Is there an association between liraglutide use and female breast cancer in a real-world setting?
Diabetes Metab Syndr Obes · 2018
Last updated 2026-05-28A study looked at whether women taking liraglutide, a diabetes and weight-loss drug, had a higher risk of breast cancer compared to women taking other diabetes medications. The results showed no clear increase in breast cancer risk for liraglutide users, with risk estimates ranging from 0.90 to 1.46 depending on the comparison group. Analyses that excluded the first year of follow-up and those tracking drug use over time also found no elevated risk.
AI summary of the abstract below.
| Journal | Diabetes Metab Syndr Obes, 2018 |
|---|---|
| Citations | 16 |
| Relative citation ratio | 0.71 |
| NIH percentile | 39 |
| Molecules | liraglutide |
Abstract
BACKGROUND: Liraglutide is a human glucagon-like peptide-1 receptor agonist approved for treatment of adults with type 2 diabetes mellitus at a maximum dose of 1.8 mg/day (Victoza) and more recently at 3.0 mg/day for weight management (Saxenda).
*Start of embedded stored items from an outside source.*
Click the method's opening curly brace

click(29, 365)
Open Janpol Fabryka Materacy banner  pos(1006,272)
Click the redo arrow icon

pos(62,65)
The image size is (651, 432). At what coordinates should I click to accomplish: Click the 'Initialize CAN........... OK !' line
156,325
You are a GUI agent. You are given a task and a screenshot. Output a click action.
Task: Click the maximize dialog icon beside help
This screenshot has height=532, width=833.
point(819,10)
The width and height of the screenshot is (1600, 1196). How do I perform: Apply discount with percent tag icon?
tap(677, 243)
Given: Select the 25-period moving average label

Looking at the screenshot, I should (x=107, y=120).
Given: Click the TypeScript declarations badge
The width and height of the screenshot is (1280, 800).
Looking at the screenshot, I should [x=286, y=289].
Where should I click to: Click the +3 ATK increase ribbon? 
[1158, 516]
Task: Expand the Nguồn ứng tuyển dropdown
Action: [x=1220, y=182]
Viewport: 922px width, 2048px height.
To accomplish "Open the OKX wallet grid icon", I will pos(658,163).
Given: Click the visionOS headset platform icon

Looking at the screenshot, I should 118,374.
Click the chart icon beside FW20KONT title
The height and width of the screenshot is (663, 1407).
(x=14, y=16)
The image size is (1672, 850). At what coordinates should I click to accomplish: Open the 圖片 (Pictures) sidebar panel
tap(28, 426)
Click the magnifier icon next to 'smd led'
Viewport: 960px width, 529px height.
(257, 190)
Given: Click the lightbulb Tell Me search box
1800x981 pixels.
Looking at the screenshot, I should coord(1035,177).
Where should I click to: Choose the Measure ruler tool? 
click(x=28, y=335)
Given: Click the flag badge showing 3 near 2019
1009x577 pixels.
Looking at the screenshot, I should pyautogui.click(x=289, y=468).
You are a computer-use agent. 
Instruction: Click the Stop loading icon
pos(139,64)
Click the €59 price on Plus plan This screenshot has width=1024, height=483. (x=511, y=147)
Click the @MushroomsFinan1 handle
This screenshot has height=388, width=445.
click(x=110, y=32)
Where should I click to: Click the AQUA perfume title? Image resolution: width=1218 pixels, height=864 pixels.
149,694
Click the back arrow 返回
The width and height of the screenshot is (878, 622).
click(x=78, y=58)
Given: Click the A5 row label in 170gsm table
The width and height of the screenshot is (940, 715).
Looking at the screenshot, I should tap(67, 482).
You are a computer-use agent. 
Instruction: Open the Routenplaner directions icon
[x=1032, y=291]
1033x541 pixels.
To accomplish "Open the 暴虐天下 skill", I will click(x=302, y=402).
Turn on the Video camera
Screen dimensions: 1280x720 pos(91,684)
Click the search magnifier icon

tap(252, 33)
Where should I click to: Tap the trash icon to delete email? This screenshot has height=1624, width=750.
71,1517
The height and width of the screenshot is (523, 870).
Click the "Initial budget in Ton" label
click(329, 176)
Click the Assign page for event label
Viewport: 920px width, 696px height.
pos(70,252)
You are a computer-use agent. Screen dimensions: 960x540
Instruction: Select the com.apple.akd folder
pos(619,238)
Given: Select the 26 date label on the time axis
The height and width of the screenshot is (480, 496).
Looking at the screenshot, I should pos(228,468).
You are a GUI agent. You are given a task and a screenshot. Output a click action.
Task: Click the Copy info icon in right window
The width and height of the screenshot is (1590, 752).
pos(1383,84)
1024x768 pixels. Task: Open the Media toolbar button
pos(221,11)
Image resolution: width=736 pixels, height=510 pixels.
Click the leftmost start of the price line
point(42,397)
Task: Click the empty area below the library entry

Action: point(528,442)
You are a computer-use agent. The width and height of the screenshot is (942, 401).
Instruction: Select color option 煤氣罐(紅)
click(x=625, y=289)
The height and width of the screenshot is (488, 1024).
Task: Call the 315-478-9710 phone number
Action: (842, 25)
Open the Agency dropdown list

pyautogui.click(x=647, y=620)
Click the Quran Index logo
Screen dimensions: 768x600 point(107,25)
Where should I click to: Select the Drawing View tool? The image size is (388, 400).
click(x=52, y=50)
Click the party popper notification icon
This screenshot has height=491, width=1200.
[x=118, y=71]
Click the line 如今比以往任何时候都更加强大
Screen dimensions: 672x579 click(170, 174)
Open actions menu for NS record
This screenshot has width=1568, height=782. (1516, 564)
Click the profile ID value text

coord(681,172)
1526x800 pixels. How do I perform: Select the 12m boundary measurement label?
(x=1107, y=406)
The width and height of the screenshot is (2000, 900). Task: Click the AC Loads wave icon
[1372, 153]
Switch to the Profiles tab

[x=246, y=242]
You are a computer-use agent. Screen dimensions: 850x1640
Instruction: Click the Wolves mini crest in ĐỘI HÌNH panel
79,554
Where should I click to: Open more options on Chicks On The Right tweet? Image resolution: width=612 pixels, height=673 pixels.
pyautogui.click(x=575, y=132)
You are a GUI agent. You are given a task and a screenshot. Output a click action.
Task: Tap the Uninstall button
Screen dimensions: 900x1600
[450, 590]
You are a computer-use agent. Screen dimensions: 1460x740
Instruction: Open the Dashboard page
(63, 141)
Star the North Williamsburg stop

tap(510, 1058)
During the evaluation of liraglutide for approval in weight management, a minor imbalance in the numbers of reported breast neoplasms was observed, motivating the present study. Our objective was to quantify the association between liraglutide and incidence of breast cancer (BC) among women in a real-world setting.
PATIENTS AND METHODS: Women initiating liraglutide or other antidiabetic therapies and who were enrolled in a large US health plan (2010-2014) were included. Comparisons of BC incidence rates were made between matched cohorts of initiators of liraglutide and cohorts of initiators of exenatide, metformin, pioglitazone, sulfonylureas, and dipeptidyl peptidase-4 inhibitors separately and as two "all comparators" groupings: with or without exenatide. Women with two or more claims with BC diagnosis codes within 61days of each other were identified as possible cases, with additional confirmation by clinician review of comprehensive claims listings. Propensity score matched intention-to-treat (ITT) and time-on-drug (TOD) analyses were completed via Poisson regression. A latency analysis was performed.
RESULTS: Relative risks for BC for liraglutide vs comparators from the ITT analyses ranged from 0.90 (95% CI: 0.67-1.22) for both the "all comparator" and "all comparator except exenatide" cohorts to 1.46 (95% CI: 0.96-2.22) relative to exenatide. Latency analyses excluding the first year of follow-up yielded slightly attenuated point estimates. The TOD analyses of cumulative use of liraglutide suggested no increased risk of BC.
CONCLUSION: Neither the ITT (overall or latency analysis) nor cumulative TOD analyses suggested an elevated risk of BC among liraglutide initiators. Short length of follow-up and the potential for confounding by unmeasured factors limit the full assessment of long-term risk.